Consigne donnée A – Recopiez sans rien modifier le passage du texte ci-dessous sur l'affaire Thomas Sankara. Commencez aux mots « C’est une journée » et arrêtez-vous après « Conseil de l’entente. ».

Passage fourni –
# # # # # # #
C’est une journée d’audience-marathon encore au tribunal militaire dans l’affaire Thomas Sankara. Cette fois-ci, c’est le dernier accusé qui a comparu. Malade entre-temps, Tibo Georges Ouédraogo a pu comparaître. Dans sa narration des faits, il note que le 15 octobre 1987, il était au Mess des officiers en train de jouer au flipper lorsqu’il a entendu des tirs.

Il a essayé d’appeler à plusieurs reprises le commandant Boukary Lingani. Mais par la suite, ce dernier l’a appelé vers 19h  lui disant de réunir des hommes pour aller neutraliser la FIMATS. Il a appelé quelques éléments de son escadron motocycliste commando et ils se sont retrouvés au Conseil de l’entente.

C’est avec une dizaine d’éléments qu’ils sont arrivés à la FIMATS en passant par Sankar’yaaré. Il précisera que juste au niveau de l’OFNASER, il a donné l’ordre à ses éléments de tirer en l’air pour voir s’il y aurait des réactions. Pendant que certains ont pris le mur, lui accompagné de 4 hommes, est allé à l’entrée principale.

Il a demandé à voir les responsables. C’est Daily Théodore et Diarra qui sont venus. Il  leur dit qu’ils sont venus pour qu’ils organisent ensemble les patrouilles du couvre-feu.  Tibo Ouédraogo et son équipe sont restés jusqu’à la levée du couvre-feu.  » Ensuite, moi je suis reparti à Pô. Presqu’un an après, mon unité a été dissoute et on m’a affecté à la production de la 5è région militaire, mais je n’ai pas pu prendre service.

Le 24 décembre 1989, pendant que je préparais Noël, ils ont envoyé mon meilleur ami m’arrêter. On m’a menotté, durant les deux ans de ma détention. Même un prisonnier politique on ne le menotte pas dans sa cellule. Moi, j’ai été menotté dans ma cellule pendant deux ans.

Entre-temps ils m’ont dit que je préparais un coup d’Etat avec Boukary Kaboré le Lion, alors que je le ne connaissais pas. Ce qui m’a sauvé, c’est la venue du Pape au Burkina Faso en 1991. Il avait dit qu’il ne veut plus voir de sang versé. Et à ma libération, il a fallu qu’on appelle un soudeur pour couper mes menottes.

Bossobè Traoré réfute avoir dit à Thérèse Kationga le 11 octobre 1987, qu’il y aurait un coup d’Etat le 15

Elle est la première dame à venir à la barre comme témoin. Thérèse Kationga, vit à Ouagadougou. Elle a 60 ans et confirme qu’elle a connu Bossèbe Traoré à Pô entre 1978 et 1979. Ils étaient amis.
# # # # # # #
Extraits de données –

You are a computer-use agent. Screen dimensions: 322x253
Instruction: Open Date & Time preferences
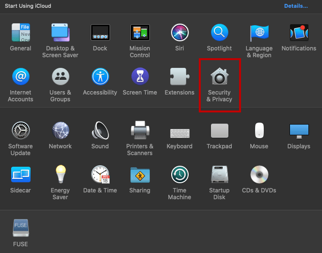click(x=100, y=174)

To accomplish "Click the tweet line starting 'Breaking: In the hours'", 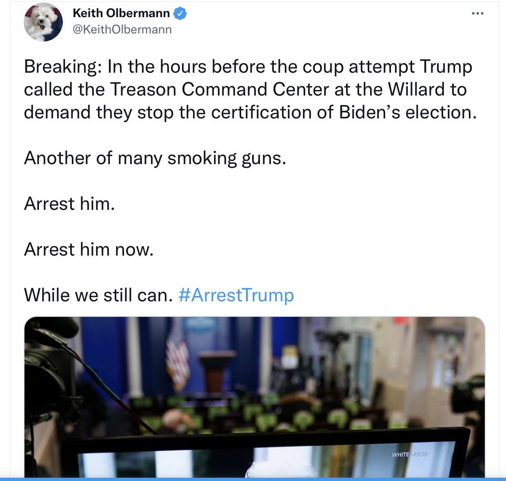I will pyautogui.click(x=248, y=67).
# # # # # # #
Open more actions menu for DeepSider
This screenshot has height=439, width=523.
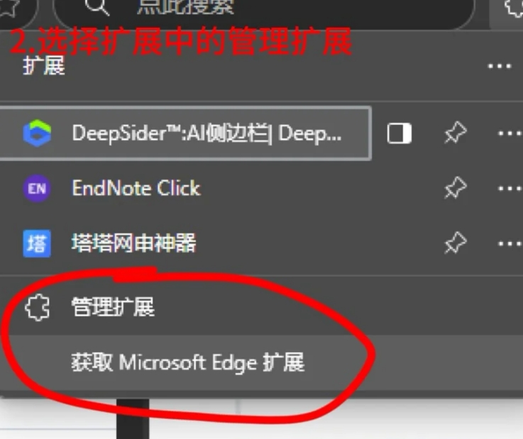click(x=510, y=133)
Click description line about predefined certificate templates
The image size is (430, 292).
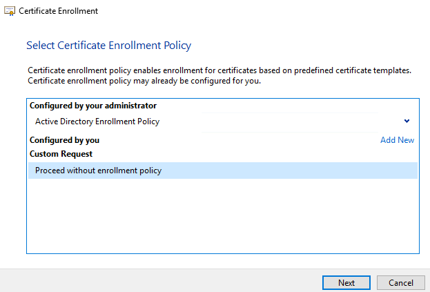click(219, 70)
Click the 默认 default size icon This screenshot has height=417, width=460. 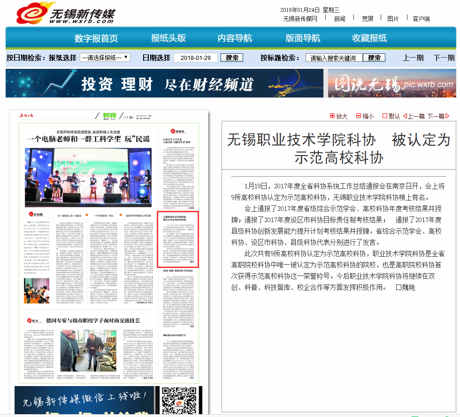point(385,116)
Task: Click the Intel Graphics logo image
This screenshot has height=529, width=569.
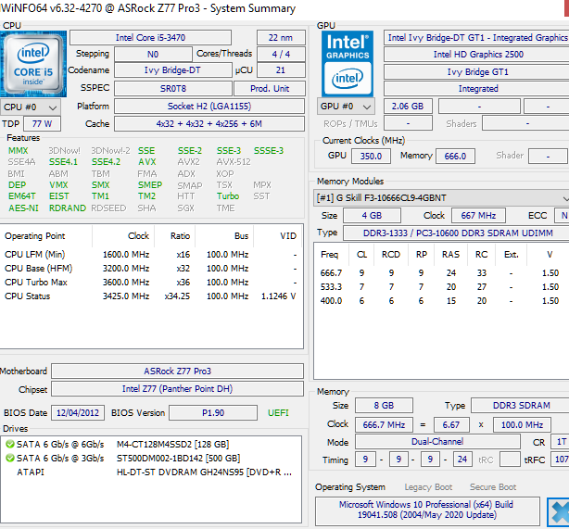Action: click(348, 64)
# # # # # # #
Consigne donnée B – Redimensionnez les enregistrements de la ligne qui contient « Open more actions menu for DeepSider » jusqu'à celle qui contient « click(219, 70) », ces deux lignes comprises, et réécrivez-les en entier avec les consignes, en multipliant chaque coordonnée des réponses par 0,85 puis en arrondissant à l'entier, les demis vers le haut. N'incluez pas les images dans votre réponse.

Corrigé A –
C’est une journée d’audience-marathon encore au tribunal militaire dans l’affaire Thomas Sankara. Cette fois-ci, c’est le dernier accusé qui a comparu. Malade entre-temps, Tibo Georges Ouédraogo a pu comparaître. Dans sa narration des faits, il note que le 15 octobre 1987, il était au Mess des officiers en train de jouer au flipper lorsqu’il a entendu des tirs.

Il a essayé d’appeler à plusieurs reprises le commandant Boukary Lingani. Mais par la suite, ce dernier l’a appelé vers 19h  lui disant de réunir des hommes pour aller neutraliser la FIMATS. Il a appelé quelques éléments de son escadron motocycliste commando et ils se sont retrouvés au Conseil de l’entente.

Corrigé B –
Open more actions menu for DeepSider
This screenshot has height=439, width=523.
click(x=434, y=113)
Click description line about predefined certificate templates
The image size is (430, 292).
click(186, 60)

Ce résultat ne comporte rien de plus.